Le anunciaron a Villa que el Padre Uribe quería visitarlo, y acepto complacido. Cuando lo vio llegar, en tono chancero le preguntó:
-Dígame, ¿viene en calidad de sacerdote o de amigo? El Padre le respondió con una sonrisa y se sentó a su lado. Conversaron durante una hora. Al retirarse tuvo la satisfacción de oír: -Padre, me mortifican las visitas, pero a usted le pido por favor que vuelva. La gracia divina comenzaba a penetrarlo, y sentía el consolador influjo sacerdotal en estos trances.

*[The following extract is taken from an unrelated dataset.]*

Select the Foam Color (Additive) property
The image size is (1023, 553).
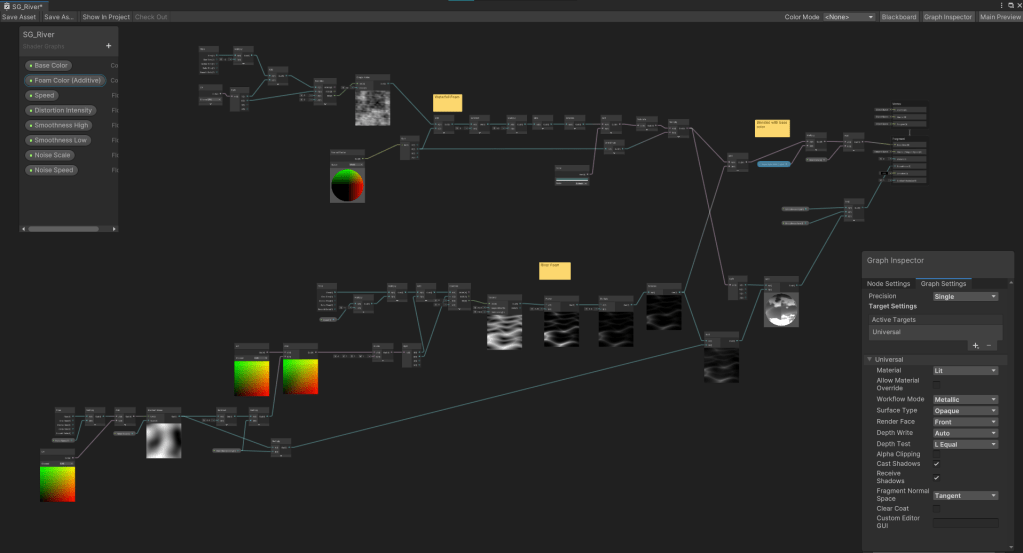pyautogui.click(x=65, y=80)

Las entrevistas se renovaron en privado, diariamente, hasta que una tarde, por allá a la octava o novena, el Padre Uribe salió de su secreta conferencia con la faz radiante, supremamente emocionado. Y no era para menos. Villa acababa de reconciliarse por medio de la confesión, con ese Dios que él mismo descubrió a través de las incógnitas, según sus propias palabras, y que inmediatamente lo visitaría.

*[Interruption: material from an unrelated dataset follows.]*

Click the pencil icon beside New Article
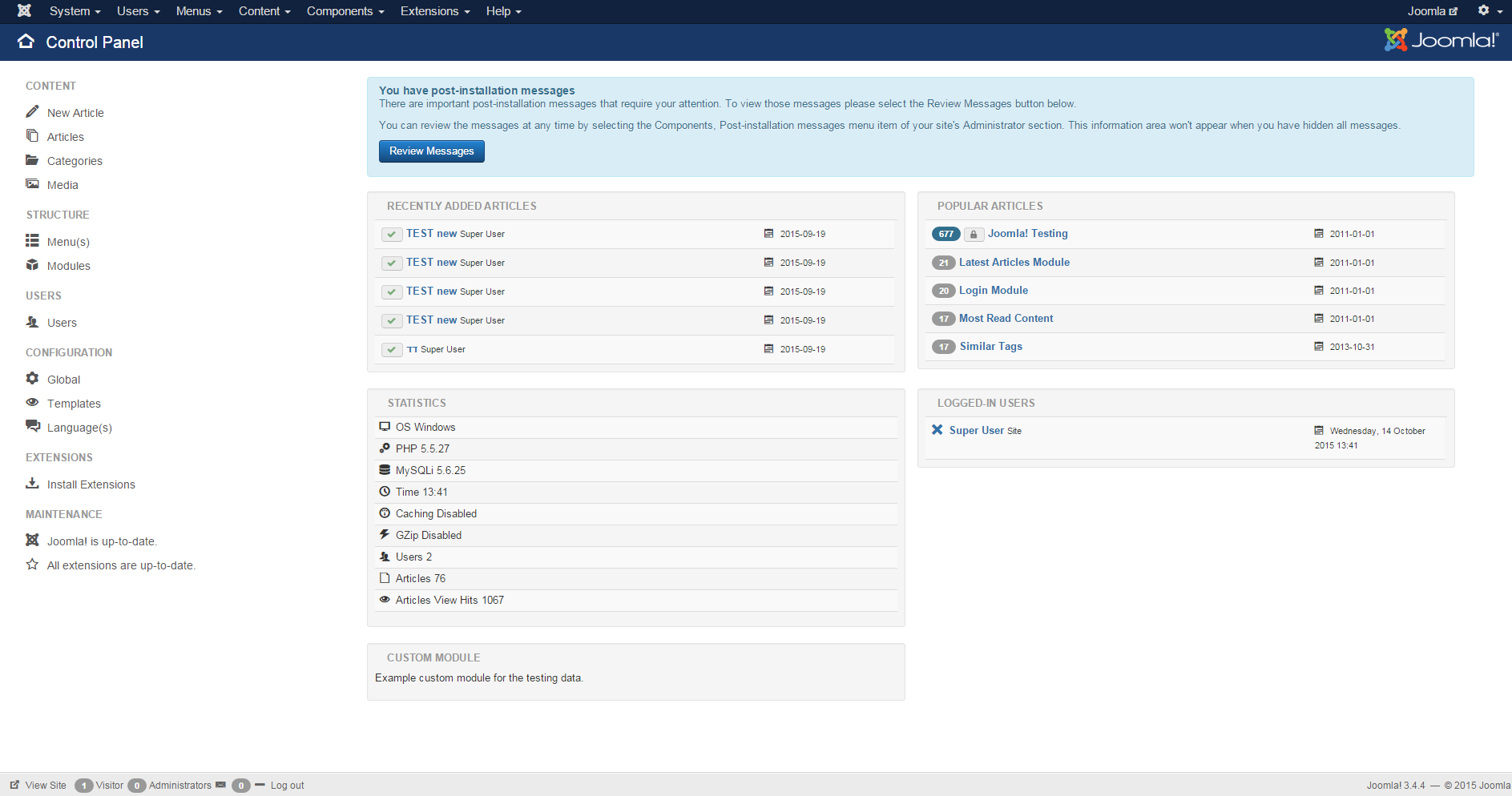1512x796 pixels. (x=32, y=112)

Mientras el padre iba por el sagrado viático; sus familiares, locos de contento, disponían lo necesario para recibir al más grande amigo de los hombres que tanta prisa tomaba para llegar a su alma. Villa pidió que lo incorporasen un poco y le ayudasen a la debida preparación que la piedad aconseja. Así se hizo. Y momentos después, se oía la campanita que anunciaba a Nuestro Amo, dentro de esa casa, en donde se lo esperaba con ansiedad. El ministro del señor penetró al aposento, y con paso calmado se dirigió a la mesa que sirve de altar en estas emergencias. Villa lo siguió, con la mirada fija en el cáliz que portaba balbuceando alabado sea Dios, mientras dos gruesas lágrimas corrían por sus descarnadas mejillas. Comulgo, y en los días subsiguientes continúo alimentándose del mismo pan.
Recibió los santos oleos para morir como un verdadero católico. El 3 de Diciembre de 1913, sin una queja, como quien se duerme para despertar a la mañana siguiente, se durmió para la eternidad en brazos de María, su hija, y en brazos de María, su madre celestial, dejándonos el ejemplo de su vida y la gloria de poderlo contar entre los hombres superiores de Colombia, ya que como dijo con justicia Monseñor Francisco Cristóbal Toro, al meditar en la obra fecunda de éste, “José María Villa no solamente fue un ingeniero o un matemático, José María Villa fue un genio”.